↓

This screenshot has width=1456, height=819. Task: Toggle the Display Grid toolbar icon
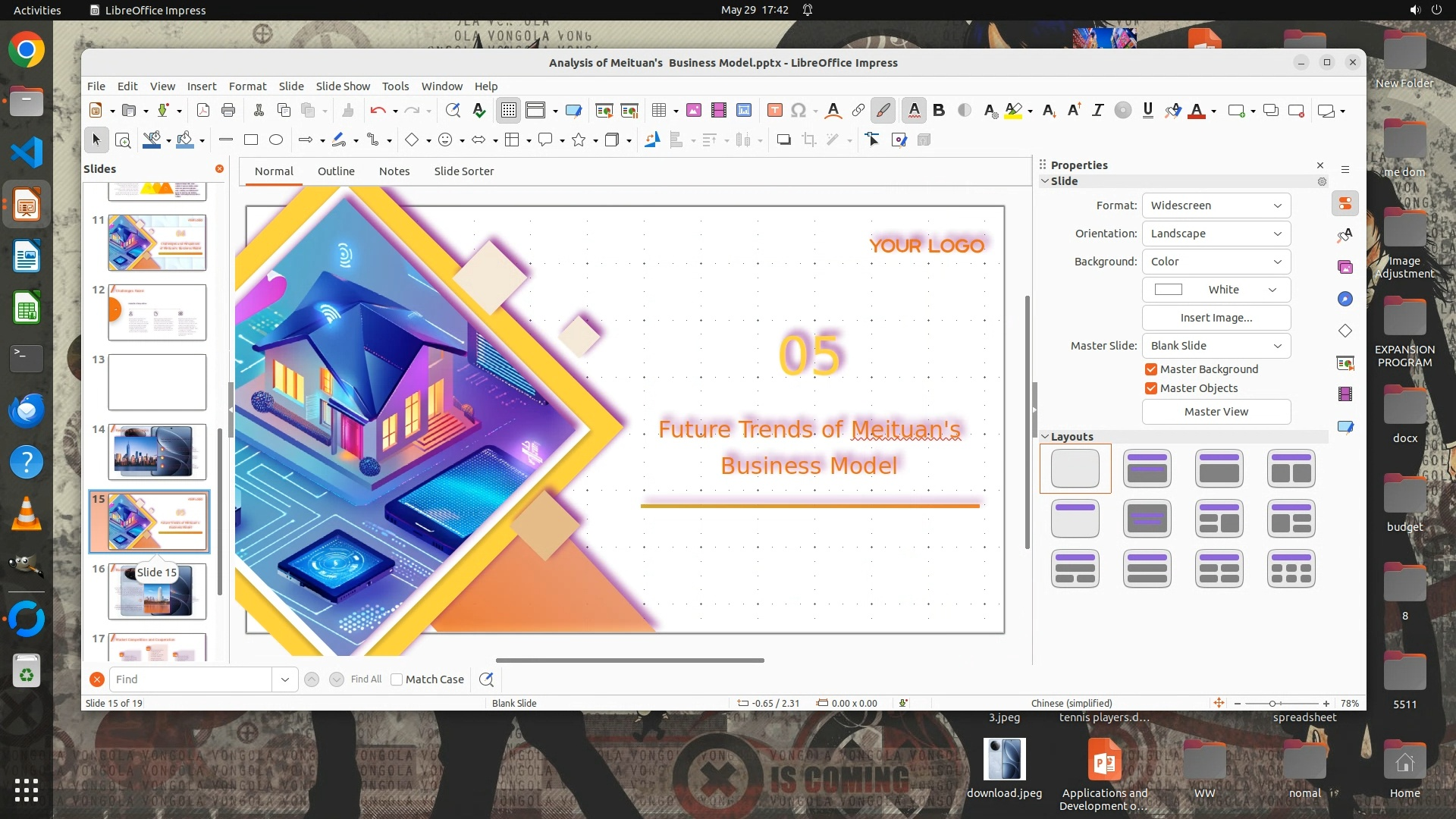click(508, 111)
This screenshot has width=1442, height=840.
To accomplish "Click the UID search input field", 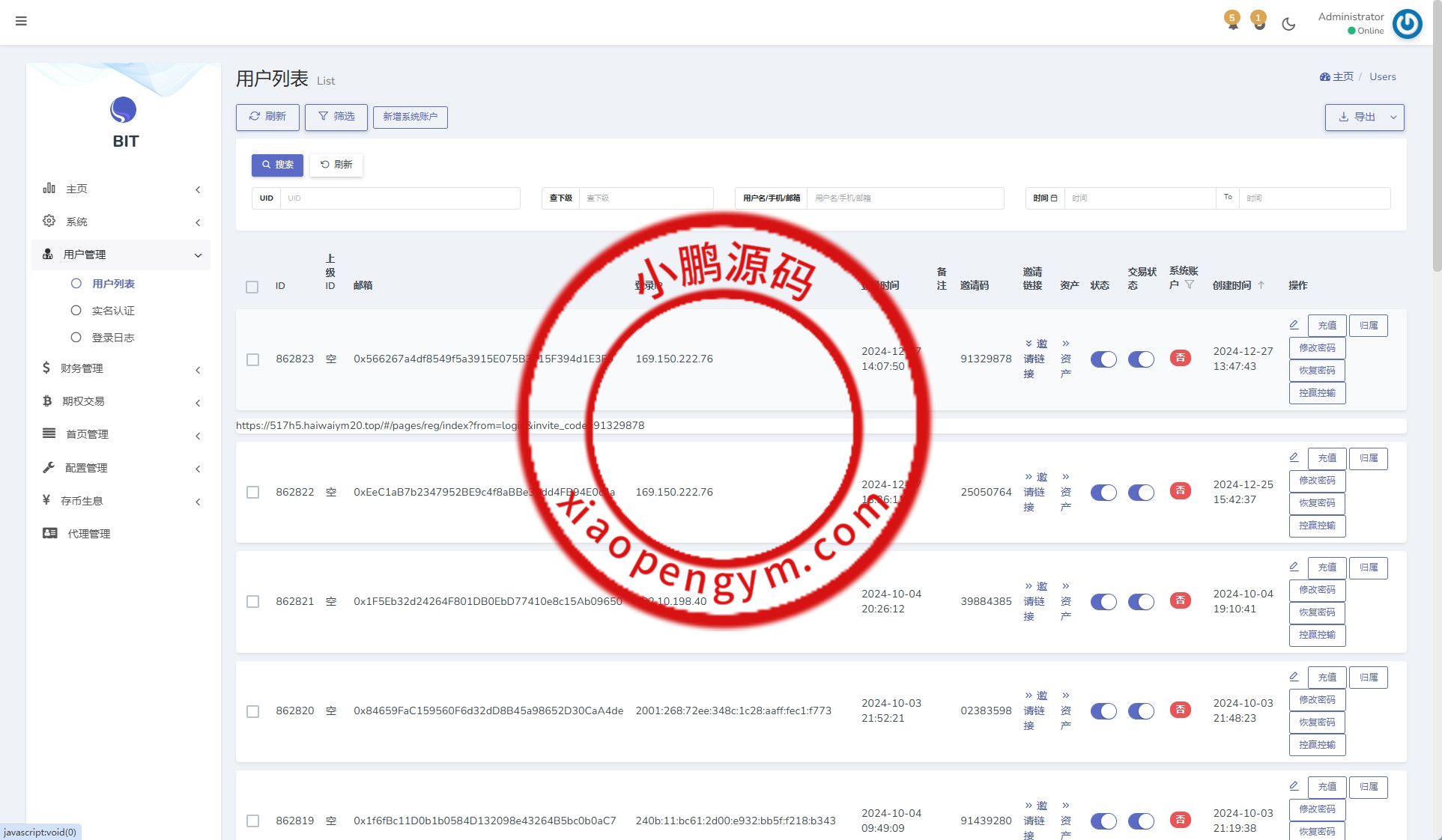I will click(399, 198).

↑
↓

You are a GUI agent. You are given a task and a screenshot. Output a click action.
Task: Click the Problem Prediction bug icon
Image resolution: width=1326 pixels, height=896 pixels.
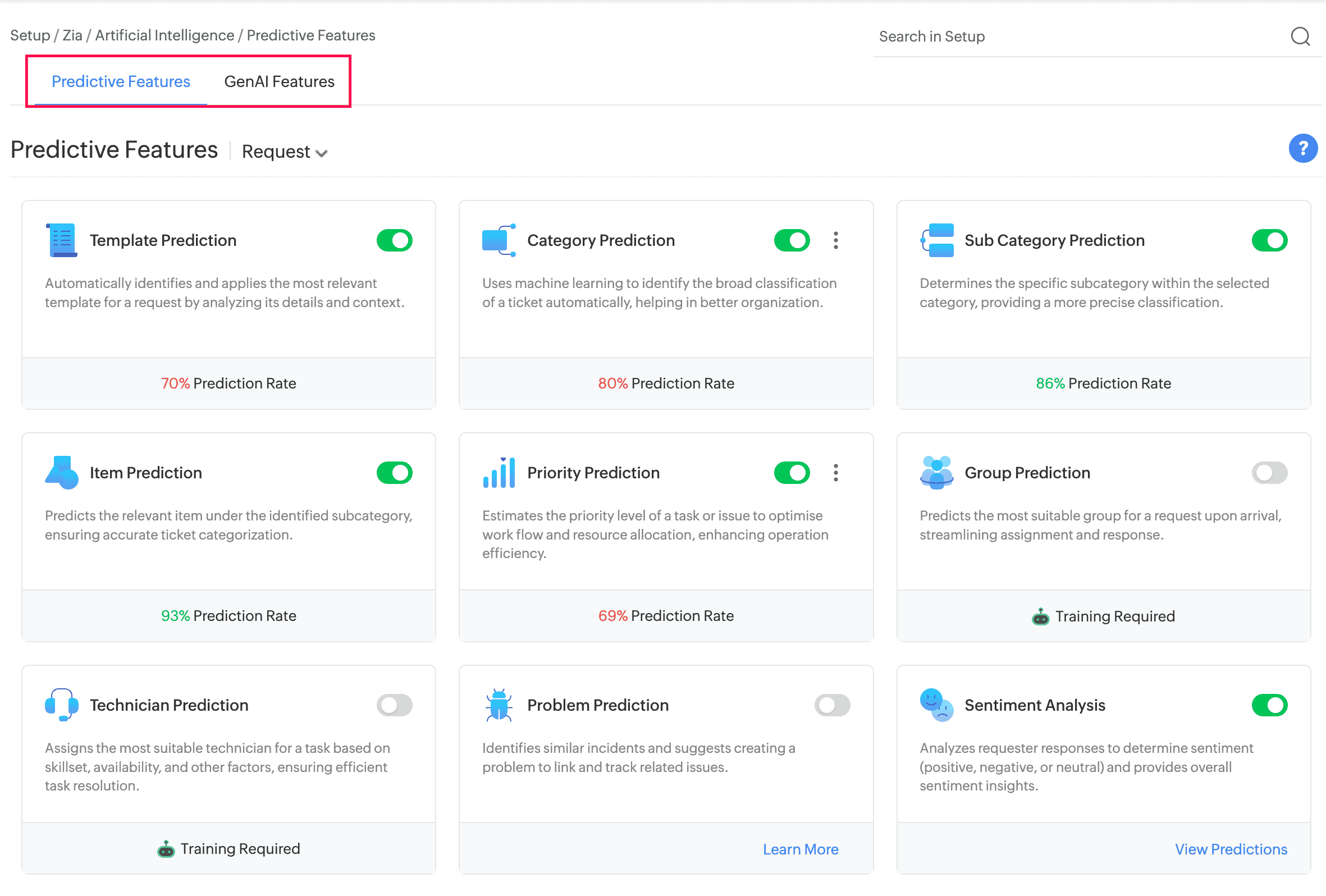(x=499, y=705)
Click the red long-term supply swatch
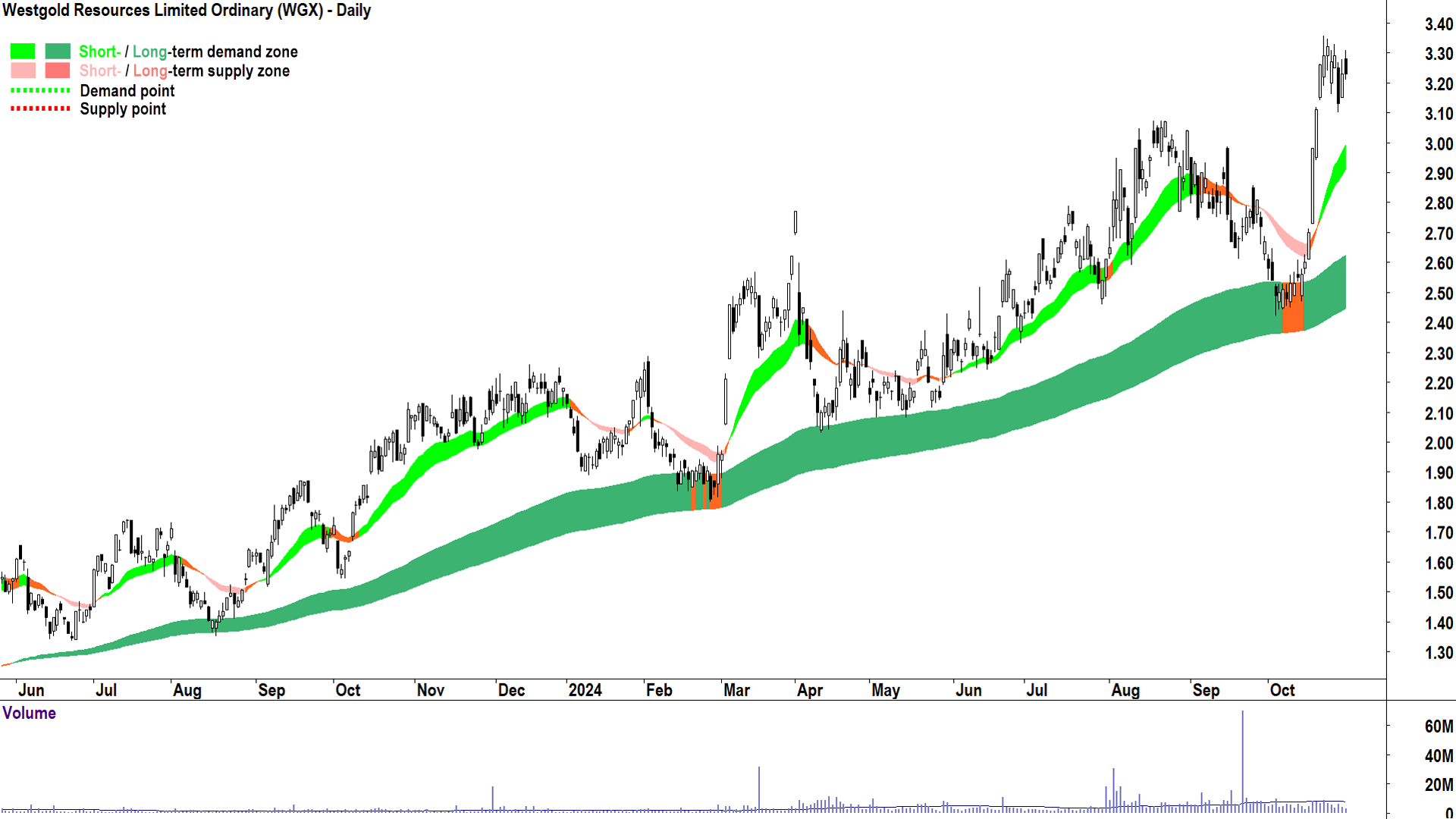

↑
↓

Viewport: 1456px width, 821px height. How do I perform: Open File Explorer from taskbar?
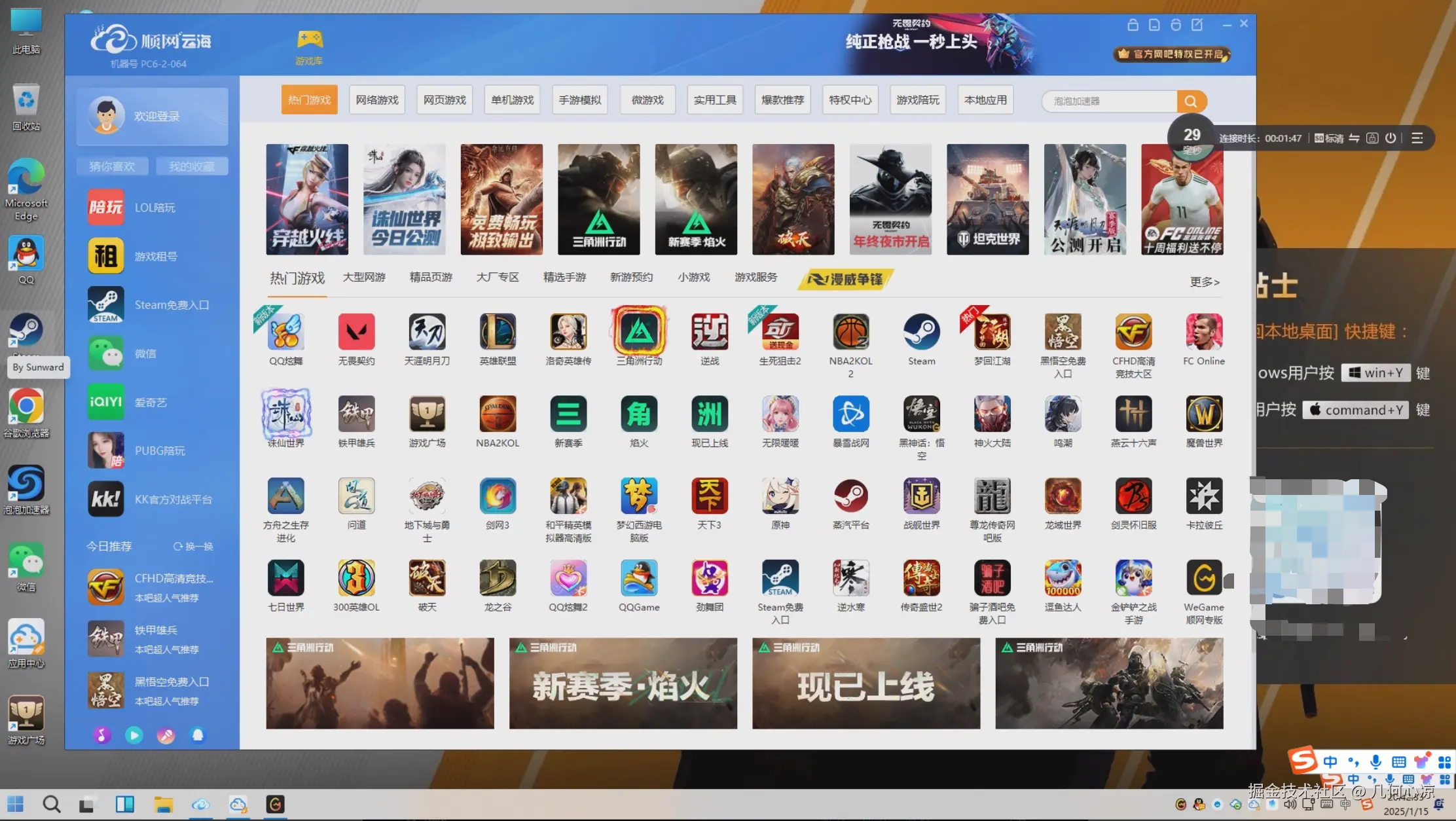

↑

About this task → Although pictures appear among the records above, none are to be output; print exactly the lines from the line containing "Image resolution: width=1326" through the line containing "Click the red long-term supply swatch".

Solved problem →
Image resolution: width=1326 pixels, height=896 pixels.
(x=499, y=705)
Click the red long-term supply swatch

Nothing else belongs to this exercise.